** start EXCERPT **

BQPipeline(self, job_name, query_project=None, location='US', default_project=None, default_dataset=None, json_credentials_path=None)
BigQuery Python SDK Client Wrapper Provides methods for running queries, copying and deleting tables. Supports Jinja2 templated SQL and enables default project and dataset to be set for an entire pipeline.
BQPipeline.get_client(self)
Initializes bigquery.Client :return bigquery.Client
BQPipeline.resolve_table_spec(self, dest)
Resolves a full TableSpec from a partial TableSpec by adding default project and dataset. :param dest: TableSpec string or partial TableSpec string :return str TableSpec
BQPipeline.create_job_config(self, batch=True, dest=None, create=True, overwrite=True, append=False)
Creates a QueryJobConfig :param batch: use QueryPriority.BATCH if true :param dest: tablespec of destination table :param create: if False, destination table must already exist :param overwrite: if False, destination table must not exist :param append: if True, destination table will be appended to :return: bigquery.QueryJobConfig
BQPipeline.run_query(self, path, batch=True, wait=True, create=True, overwrite=True, timeout=1200, **kwargs)

** end EXCERPT **

**WHAT YOU ARE ASKED TO DO:** In the BQPipeline reference, what does create_job_config do when its batch parameter is true?

** start DATASET SECTION **

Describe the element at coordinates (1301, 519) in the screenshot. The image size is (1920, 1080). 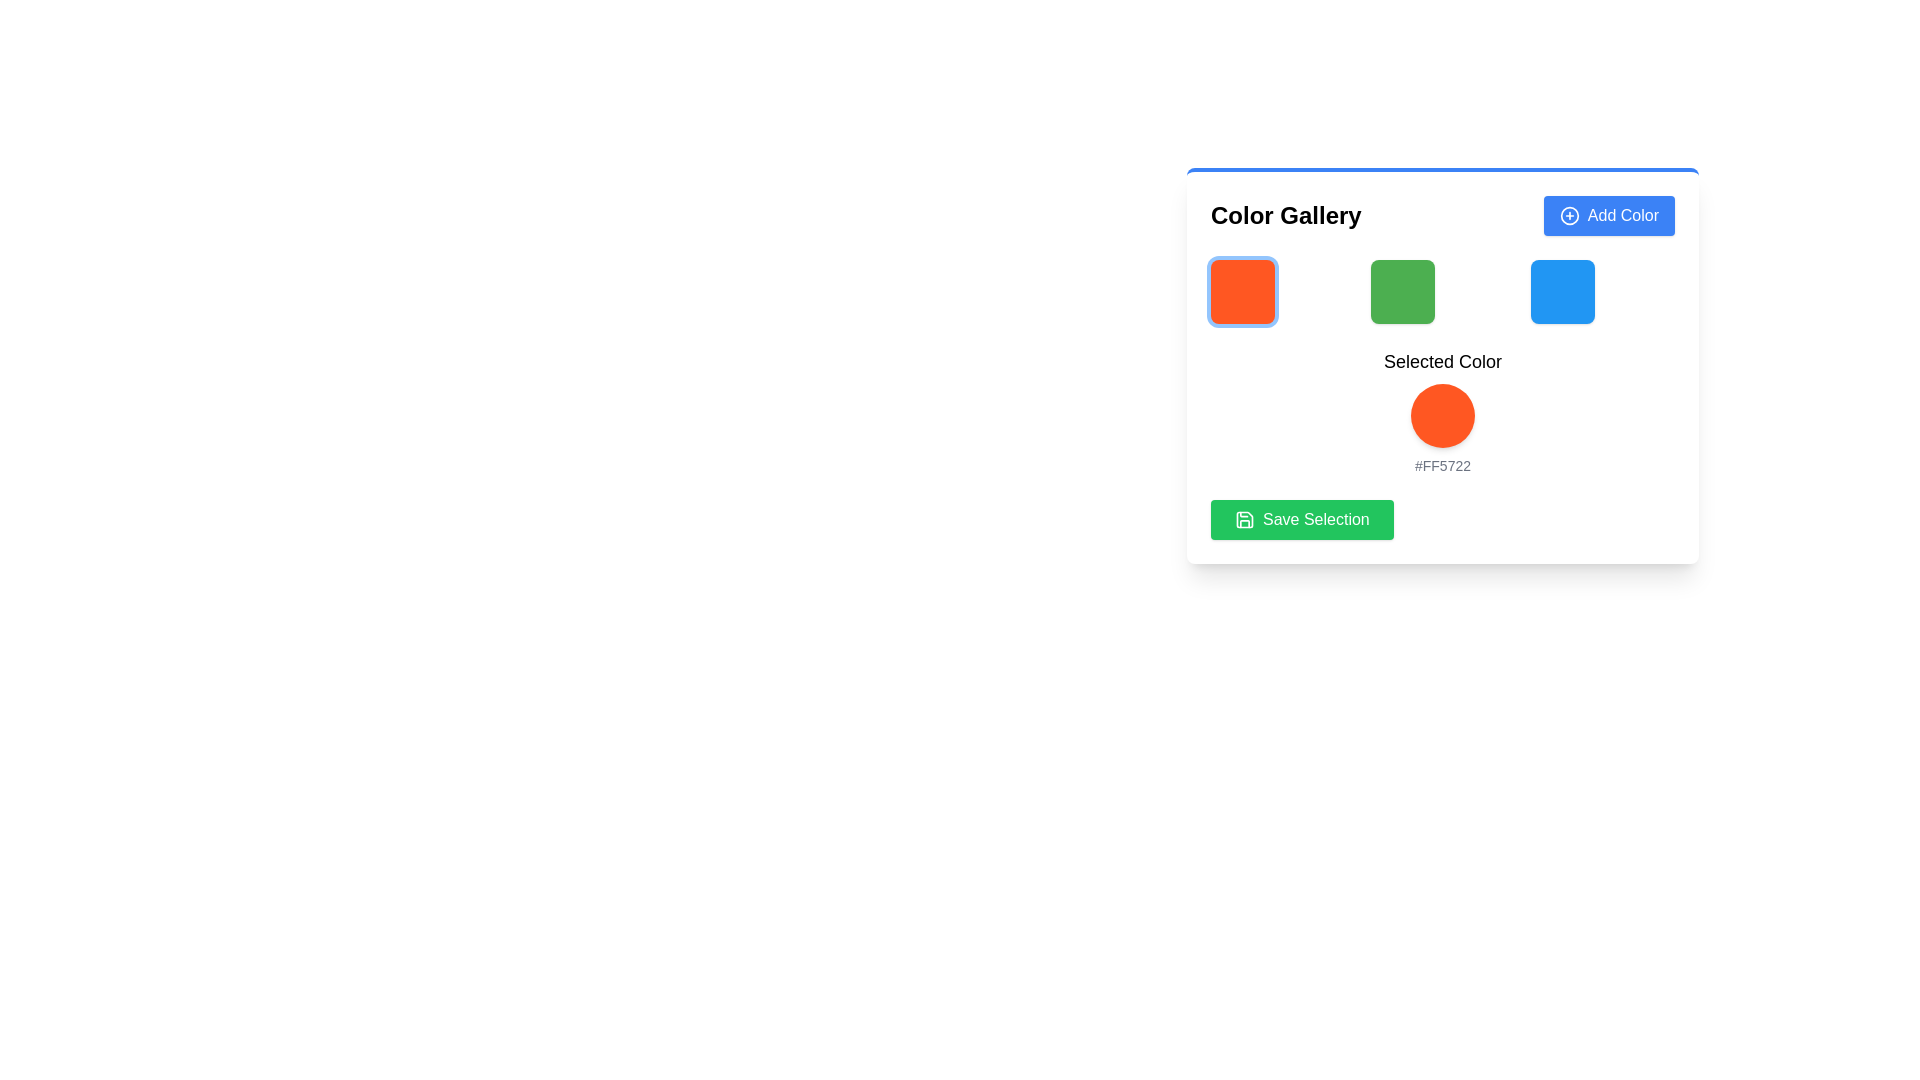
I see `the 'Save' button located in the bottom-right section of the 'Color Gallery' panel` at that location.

** end DATASET SECTION **

**ANSWER IN FULL:** It uses QueryPriority.BATCH.